• Exercise goal:
The records that follow must be repeated verbatim, every one of them.

• Saved entries:

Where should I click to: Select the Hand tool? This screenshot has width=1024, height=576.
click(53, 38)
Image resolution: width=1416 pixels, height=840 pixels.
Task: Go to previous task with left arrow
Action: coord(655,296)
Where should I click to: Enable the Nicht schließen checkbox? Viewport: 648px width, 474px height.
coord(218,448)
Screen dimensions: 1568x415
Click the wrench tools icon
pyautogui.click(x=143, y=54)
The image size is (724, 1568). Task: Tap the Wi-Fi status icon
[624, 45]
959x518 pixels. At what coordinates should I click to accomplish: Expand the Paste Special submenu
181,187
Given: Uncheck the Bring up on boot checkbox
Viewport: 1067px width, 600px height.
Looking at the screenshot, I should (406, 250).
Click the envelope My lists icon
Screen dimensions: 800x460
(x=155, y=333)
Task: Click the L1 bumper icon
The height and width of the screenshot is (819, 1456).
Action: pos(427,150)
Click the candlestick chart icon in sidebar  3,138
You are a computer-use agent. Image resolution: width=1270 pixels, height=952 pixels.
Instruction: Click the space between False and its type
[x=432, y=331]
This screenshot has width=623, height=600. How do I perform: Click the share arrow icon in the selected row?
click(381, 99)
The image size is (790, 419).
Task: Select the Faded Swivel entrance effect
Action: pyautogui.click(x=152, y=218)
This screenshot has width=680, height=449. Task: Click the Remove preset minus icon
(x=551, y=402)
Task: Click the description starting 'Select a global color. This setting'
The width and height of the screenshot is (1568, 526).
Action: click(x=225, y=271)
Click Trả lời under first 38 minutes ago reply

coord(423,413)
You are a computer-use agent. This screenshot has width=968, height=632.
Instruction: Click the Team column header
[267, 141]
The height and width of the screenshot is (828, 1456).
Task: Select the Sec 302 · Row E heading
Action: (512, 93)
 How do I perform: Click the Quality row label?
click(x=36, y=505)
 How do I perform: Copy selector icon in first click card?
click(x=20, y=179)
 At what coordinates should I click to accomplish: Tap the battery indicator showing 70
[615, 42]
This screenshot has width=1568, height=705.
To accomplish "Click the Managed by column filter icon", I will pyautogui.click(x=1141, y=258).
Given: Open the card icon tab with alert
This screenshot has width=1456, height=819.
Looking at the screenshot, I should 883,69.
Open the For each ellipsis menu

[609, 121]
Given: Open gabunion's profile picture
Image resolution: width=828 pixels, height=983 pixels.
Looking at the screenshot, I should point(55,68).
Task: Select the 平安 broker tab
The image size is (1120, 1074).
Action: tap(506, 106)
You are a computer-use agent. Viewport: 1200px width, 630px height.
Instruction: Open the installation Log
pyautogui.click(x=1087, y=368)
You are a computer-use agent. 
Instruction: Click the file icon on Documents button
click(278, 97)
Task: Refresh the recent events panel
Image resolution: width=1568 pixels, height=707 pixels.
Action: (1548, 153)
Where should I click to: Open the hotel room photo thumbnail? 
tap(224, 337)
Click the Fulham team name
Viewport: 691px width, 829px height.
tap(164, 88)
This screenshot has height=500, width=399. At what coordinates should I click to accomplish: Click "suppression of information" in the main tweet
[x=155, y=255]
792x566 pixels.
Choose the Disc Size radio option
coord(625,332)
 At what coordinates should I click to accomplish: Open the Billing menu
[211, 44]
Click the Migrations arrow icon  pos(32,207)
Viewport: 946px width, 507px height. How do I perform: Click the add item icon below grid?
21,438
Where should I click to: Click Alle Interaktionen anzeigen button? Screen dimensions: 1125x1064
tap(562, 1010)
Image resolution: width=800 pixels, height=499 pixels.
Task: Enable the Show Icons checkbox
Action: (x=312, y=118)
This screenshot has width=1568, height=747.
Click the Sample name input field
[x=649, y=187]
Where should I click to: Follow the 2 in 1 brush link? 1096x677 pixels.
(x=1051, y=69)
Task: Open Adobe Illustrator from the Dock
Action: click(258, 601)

• Reply to the exercise:
Where should I click to: Select the Hand tool? This screenshot has width=1024, height=576.
click(53, 38)
Image resolution: width=1416 pixels, height=840 pixels.
Task: Go to previous task with left arrow
Action: coord(655,296)
Where should I click to: Enable the Nicht schließen checkbox? Viewport: 648px width, 474px height.
coord(218,448)
Screen dimensions: 1568x415
Click the wrench tools icon
pyautogui.click(x=143, y=54)
The image size is (724, 1568). Task: Tap the Wi-Fi status icon
[624, 45]
959x518 pixels. At what coordinates should I click to accomplish: Expand the Paste Special submenu
181,187
Given: Uncheck the Bring up on boot checkbox
Viewport: 1067px width, 600px height.
Looking at the screenshot, I should (406, 250).
Click the envelope My lists icon
Screen dimensions: 800x460
(x=155, y=333)
Task: Click the L1 bumper icon
The height and width of the screenshot is (819, 1456).
Action: pos(427,150)
Click the candlestick chart icon in sidebar  3,138
You are a computer-use agent. Image resolution: width=1270 pixels, height=952 pixels.
Instruction: Click the space between False and its type
[x=432, y=331]
This screenshot has width=623, height=600. How do I perform: Click the share arrow icon in the selected row?
click(381, 99)
The image size is (790, 419).
Task: Select the Faded Swivel entrance effect
Action: pyautogui.click(x=152, y=218)
This screenshot has width=680, height=449. Task: Click the Remove preset minus icon
(x=551, y=402)
Task: Click the description starting 'Select a global color. This setting'
The width and height of the screenshot is (1568, 526).
Action: click(x=225, y=271)
Click Trả lời under first 38 minutes ago reply

coord(423,413)
You are a computer-use agent. This screenshot has width=968, height=632.
Instruction: Click the Team column header
[267, 141]
The height and width of the screenshot is (828, 1456).
Task: Select the Sec 302 · Row E heading
Action: (512, 93)
 How do I perform: Click the Quality row label?
click(x=36, y=505)
 How do I perform: Copy selector icon in first click card?
click(x=20, y=179)
 At what coordinates should I click to accomplish: Tap the battery indicator showing 70
[615, 42]
This screenshot has width=1568, height=705.
To accomplish "Click the Managed by column filter icon", I will pyautogui.click(x=1141, y=258).
Given: Open the card icon tab with alert
This screenshot has width=1456, height=819.
Looking at the screenshot, I should 883,69.
Open the For each ellipsis menu

[609, 121]
Given: Open gabunion's profile picture
Image resolution: width=828 pixels, height=983 pixels.
Looking at the screenshot, I should point(55,68).
Task: Select the 平安 broker tab
The image size is (1120, 1074).
Action: tap(506, 106)
You are a computer-use agent. Viewport: 1200px width, 630px height.
Instruction: Open the installation Log
pyautogui.click(x=1087, y=368)
You are a computer-use agent. 
Instruction: Click the file icon on Documents button
click(278, 97)
Task: Refresh the recent events panel
Image resolution: width=1568 pixels, height=707 pixels.
Action: (1548, 153)
Where should I click to: Open the hotel room photo thumbnail? 
tap(224, 337)
Click the Fulham team name
Viewport: 691px width, 829px height.
tap(164, 88)
This screenshot has height=500, width=399. At what coordinates should I click to accomplish: Click "suppression of information" in the main tweet
[x=155, y=255]
792x566 pixels.
Choose the Disc Size radio option
coord(625,332)
 At what coordinates should I click to accomplish: Open the Billing menu
[211, 44]
Click the Migrations arrow icon  pos(32,207)
Viewport: 946px width, 507px height. How do I perform: Click the add item icon below grid?
21,438
Where should I click to: Click Alle Interaktionen anzeigen button? Screen dimensions: 1125x1064
tap(562, 1010)
Image resolution: width=800 pixels, height=499 pixels.
Task: Enable the Show Icons checkbox
Action: (x=312, y=118)
This screenshot has width=1568, height=747.
Click the Sample name input field
[x=649, y=187]
Where should I click to: Follow the 2 in 1 brush link? 1096x677 pixels.
(x=1051, y=69)
Task: Open Adobe Illustrator from the Dock
Action: click(258, 601)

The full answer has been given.